Reclutavano le ragazze in Libia o nei centri di accoglienze e le costringevano a prostituirsi. Il gruppo criminale è stato però sgominato ieri nel corso di una maxi operazione della Squadra Mobile di Lodi che ha dato esecuzione a diverse perquisizioni locali e cinque ordini di custodia cautelare in carcere emessi dal gip del Tribunale di Milano su richiesta della Dda. Il blitz è stato eseguito con la collaborazione delle questure di Milano, Torino, Novara e Campobasso. Le indagini, infatti, sono partite proprio dopo una minuziosa attività della Digos del capoluogo molisano che, attraverso il monitoraggio dei centri di accoglienza e degli Sprar, è riuscita ad individuare le ragazze nigeriane costrette a prostituirsi. Le vittime, grazie alla professionalità e alla vicinanza dimostrata dagli agenti, hanno raccontato l’incubo che stavano vivendo e denunciato i loro aguzzini nonostante temessero ritorsioni anche nei confronti delle loro famiglie in Libia.

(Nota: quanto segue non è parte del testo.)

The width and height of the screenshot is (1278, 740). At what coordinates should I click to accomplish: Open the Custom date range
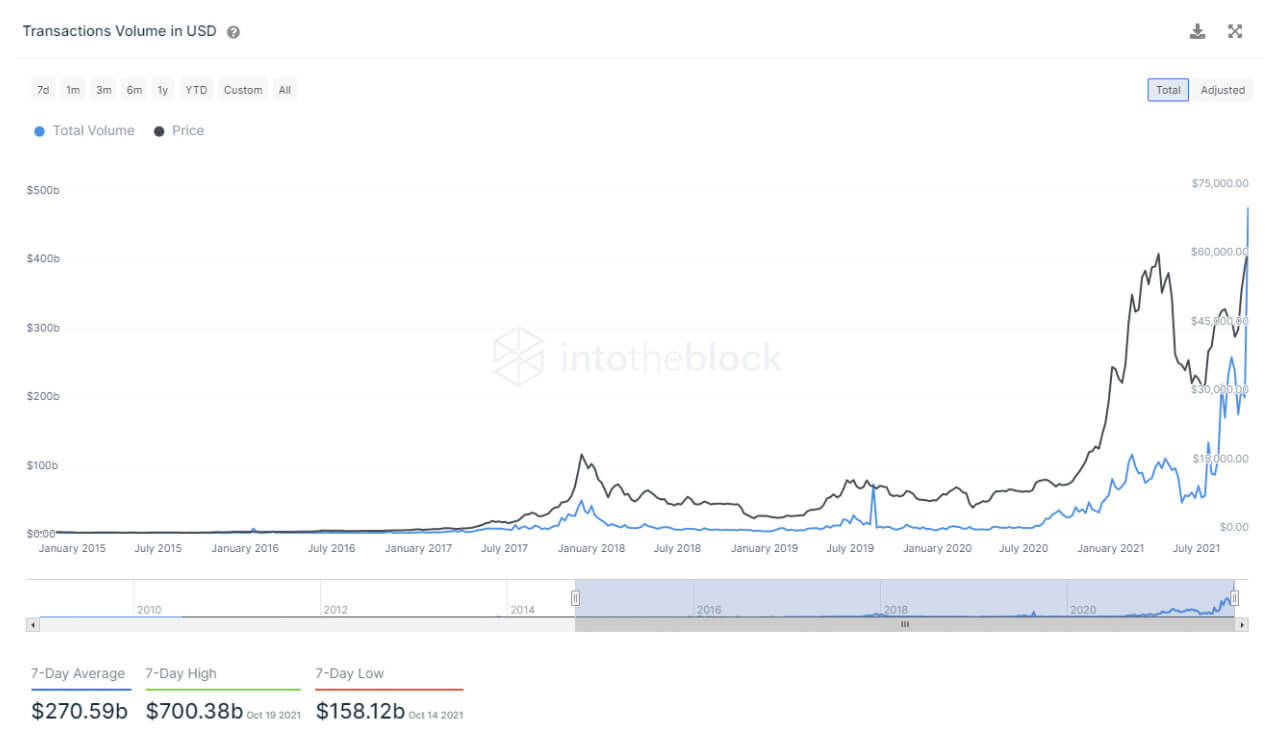tap(242, 89)
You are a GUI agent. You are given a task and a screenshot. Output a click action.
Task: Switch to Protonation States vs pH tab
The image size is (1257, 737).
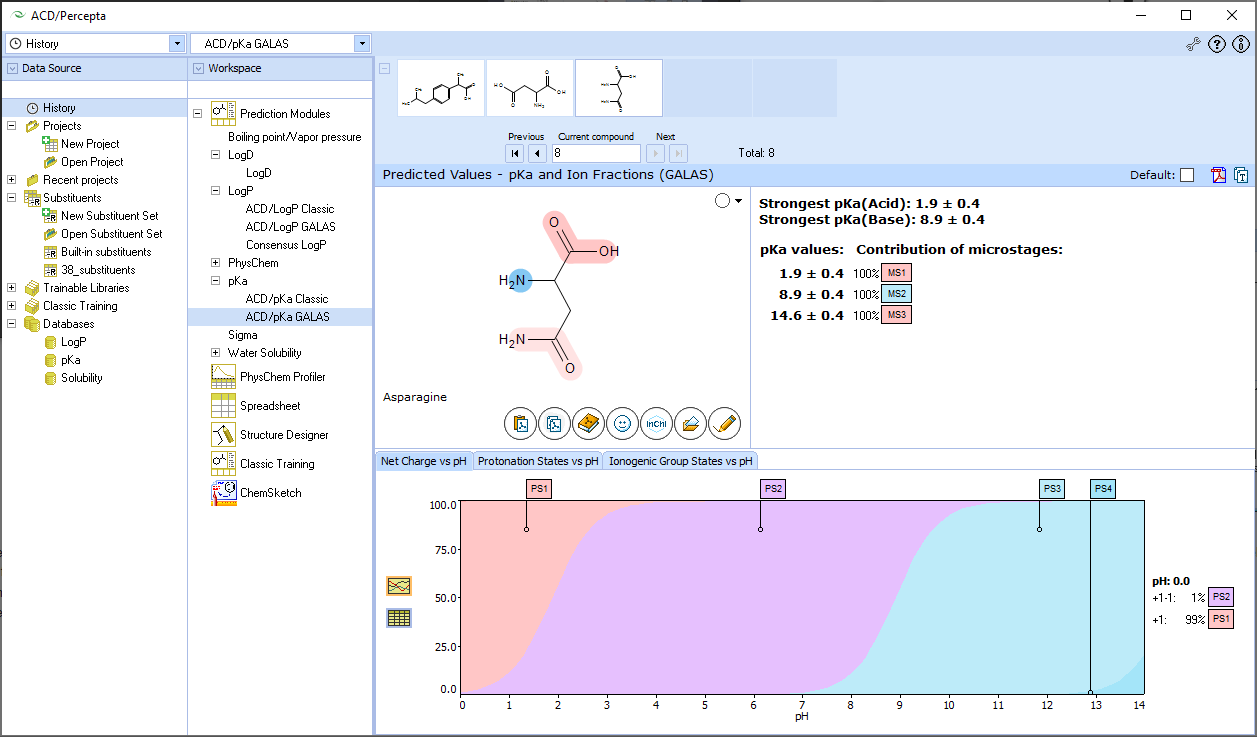538,461
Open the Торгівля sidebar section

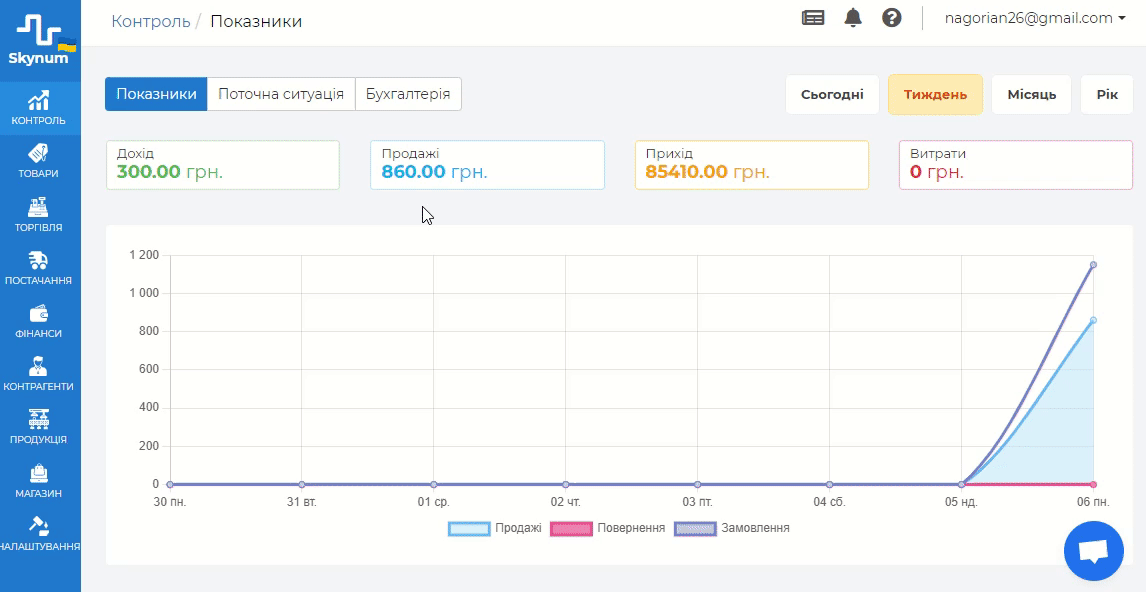click(x=40, y=215)
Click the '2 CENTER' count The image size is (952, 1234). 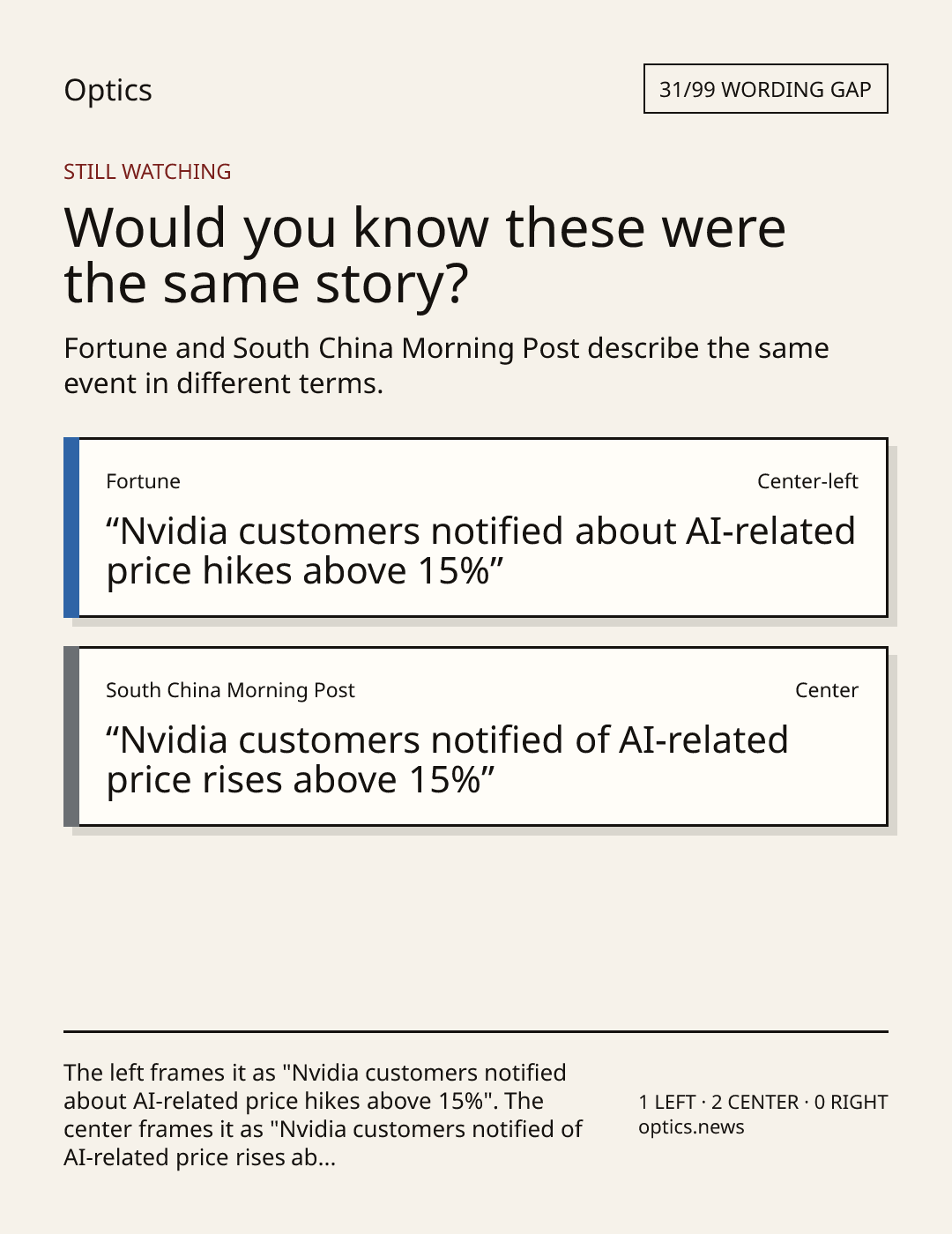(x=755, y=1102)
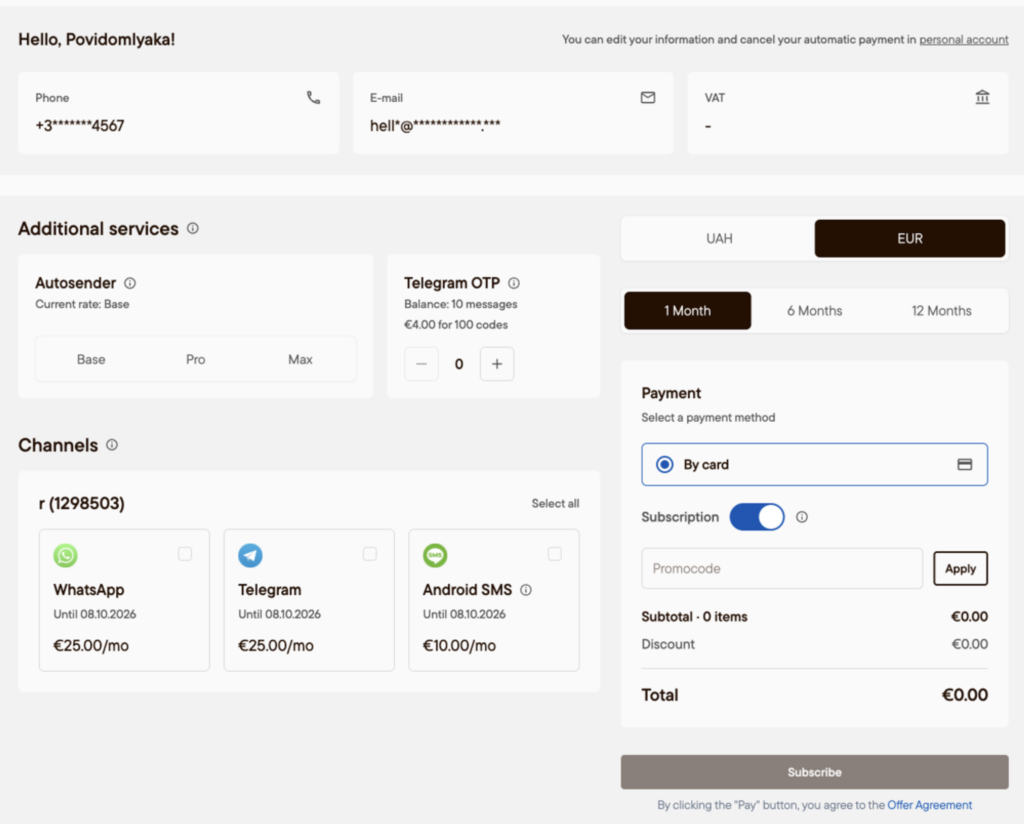The width and height of the screenshot is (1024, 824).
Task: Click the Channels info icon
Action: point(112,445)
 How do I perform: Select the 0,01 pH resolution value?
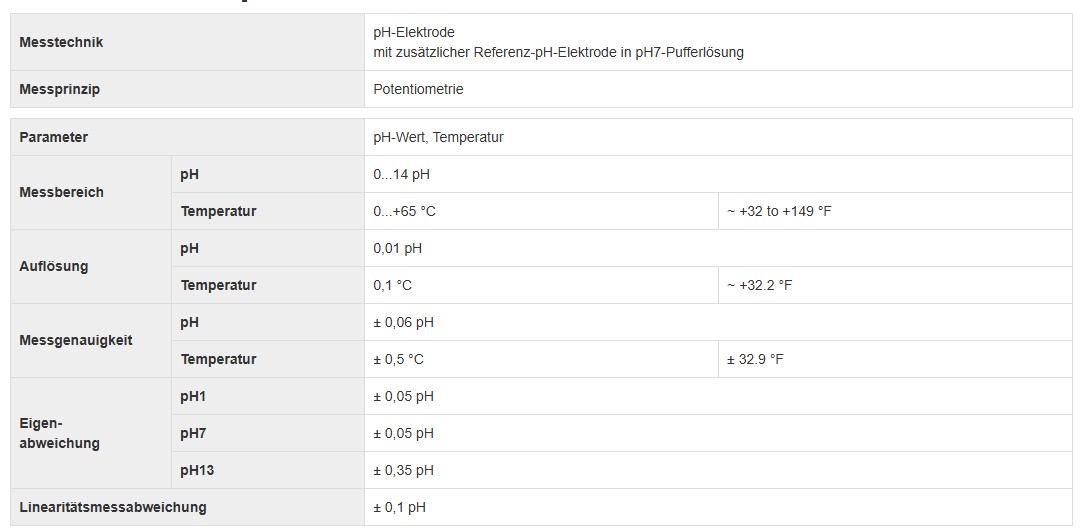[x=397, y=249]
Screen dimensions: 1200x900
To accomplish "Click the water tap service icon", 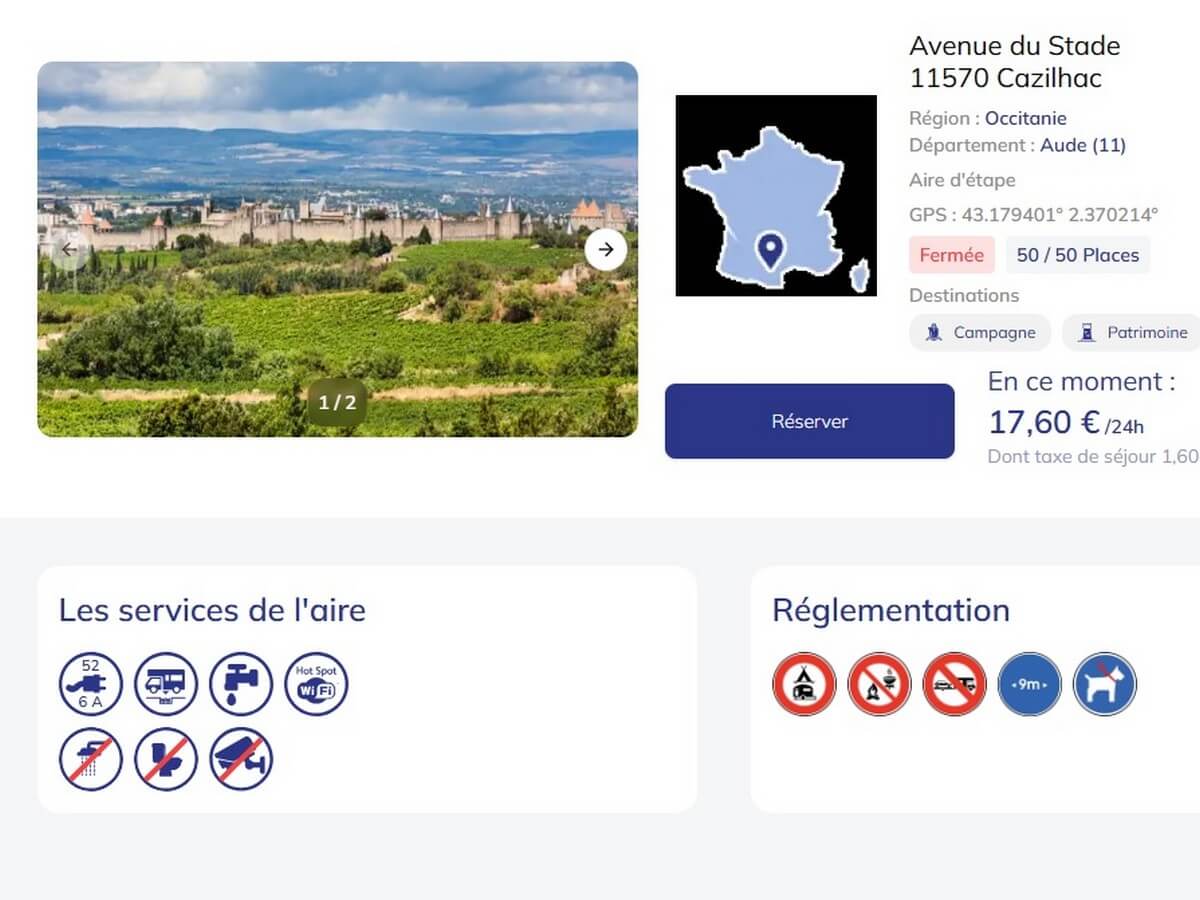I will pyautogui.click(x=241, y=684).
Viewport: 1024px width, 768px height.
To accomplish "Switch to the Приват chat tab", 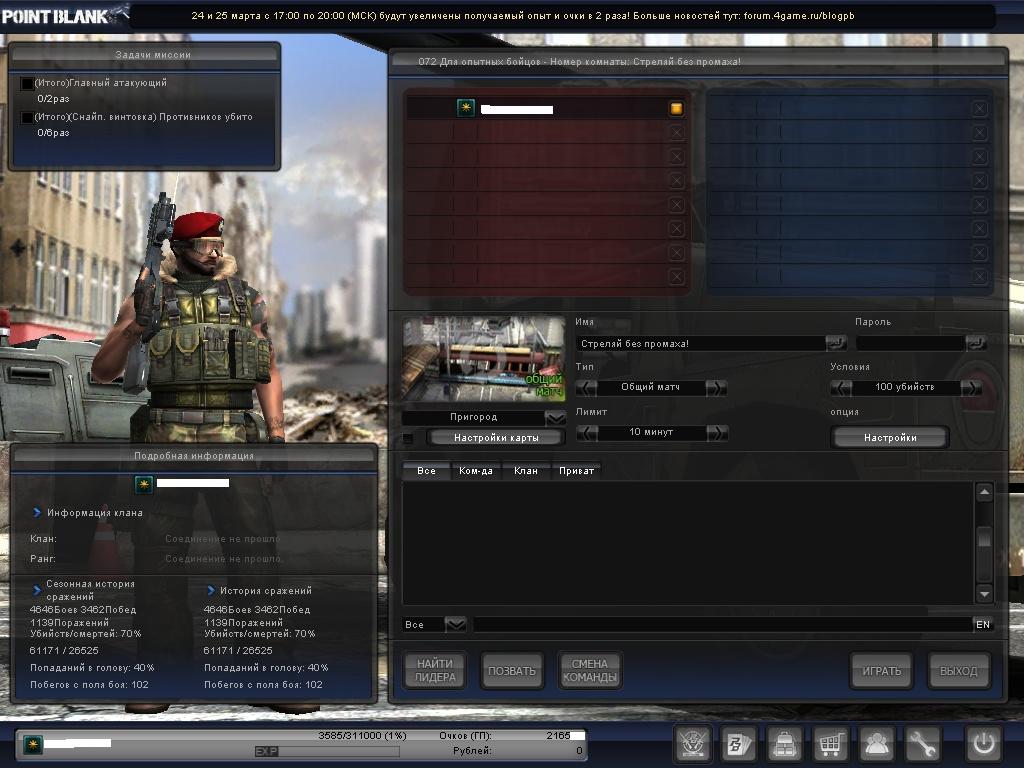I will (576, 470).
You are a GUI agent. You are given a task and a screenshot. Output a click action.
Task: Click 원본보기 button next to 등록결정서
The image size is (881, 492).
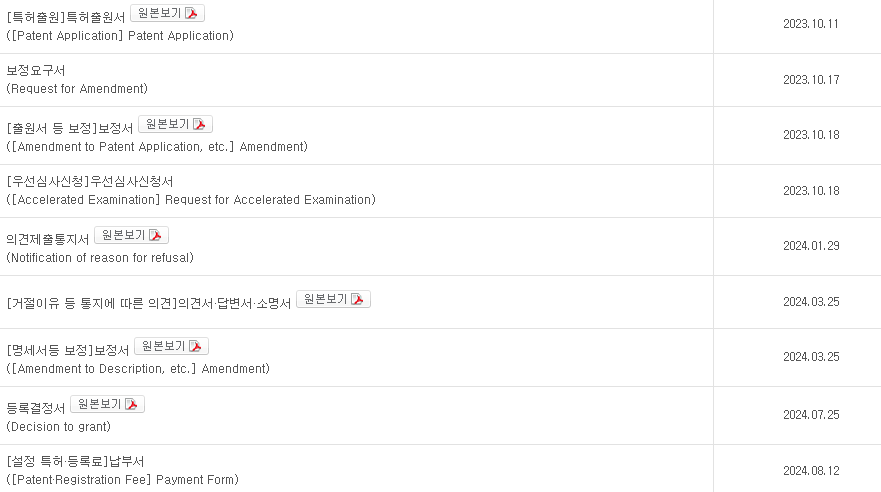(107, 404)
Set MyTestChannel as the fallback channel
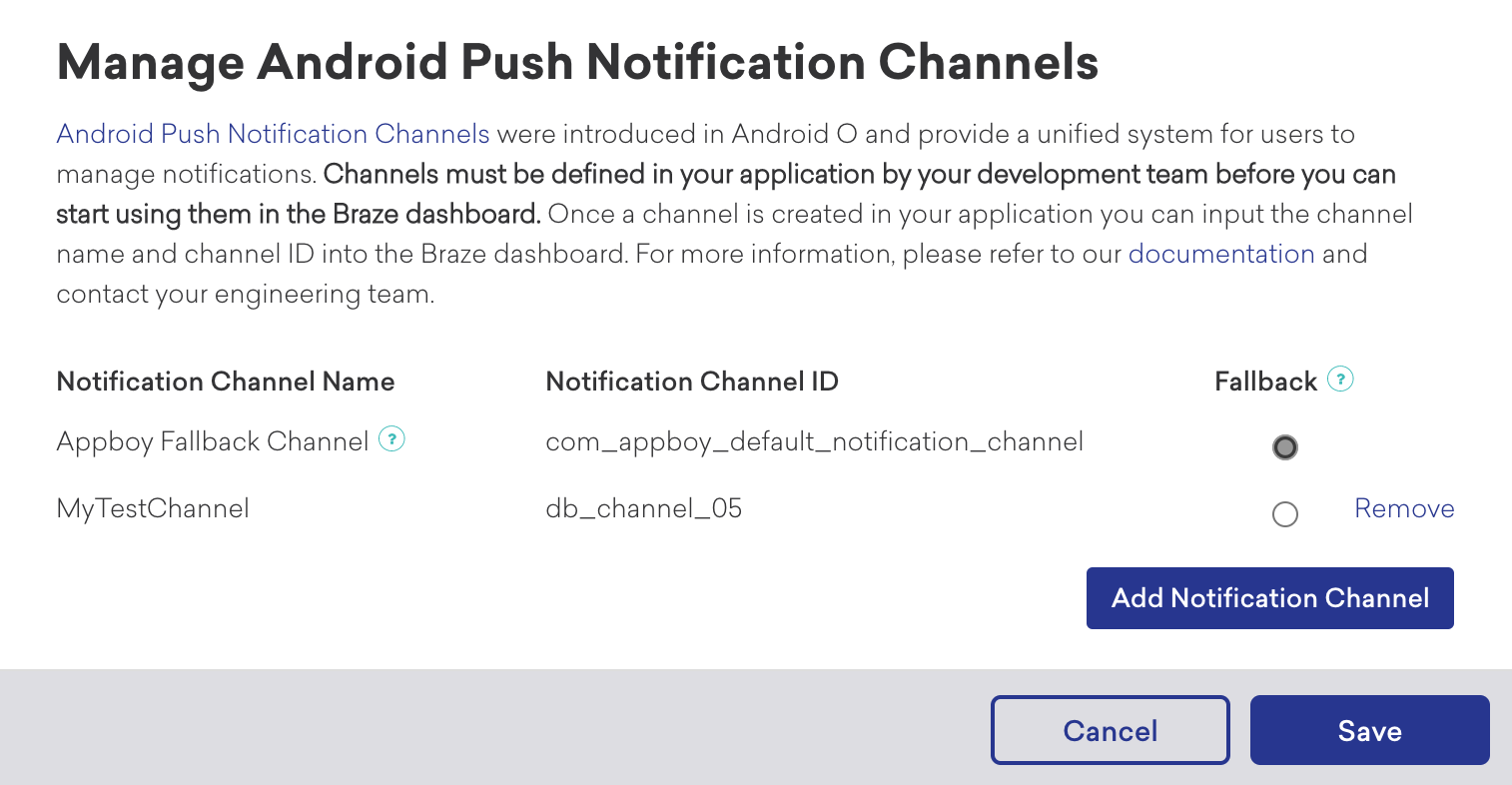The image size is (1512, 785). click(1285, 514)
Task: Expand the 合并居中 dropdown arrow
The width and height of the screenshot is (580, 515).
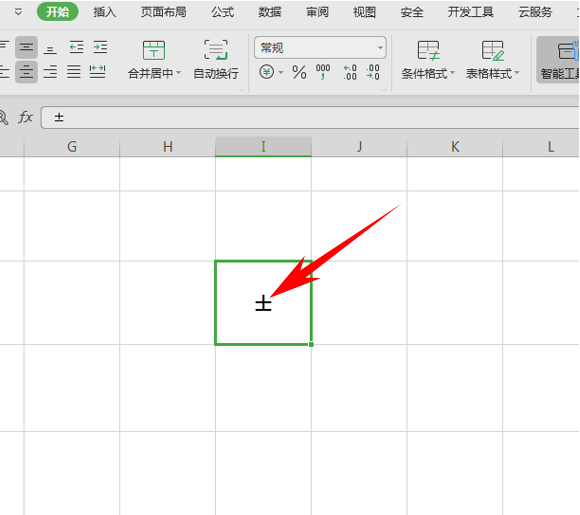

I cinque nigeriani finiti in manette residenti nel sud-milano, in provincia di Torino, Novara e Campobasso, ma gravitanti tra il milanese e la provincia di Lodi, sono accusati di tratta di persone, riduzione in schiavitù, sfruttamento della prostituzione ed altri reati funzionali a tale attività, quali l’estorsione ed il favoreggiamento della prostituzione. Le indagini hanno permesso di accertare come il gruppo, composto da tre uomini e due donne, abbia sistematicamente reclutato, assoggettato e costretto a prostituirsi ragazze nigeriane prelevate in Libia (attraverso l’intermediazione di altri connazionali con cui erano in contatto) o direttamente da strutture di accoglienza sul territorio nazionale (da cui hanno agevolato l’allontanamento); in alcuni casi anche scortando le ragazze nel corso della traversata con i barconi nel canale di Sicilia.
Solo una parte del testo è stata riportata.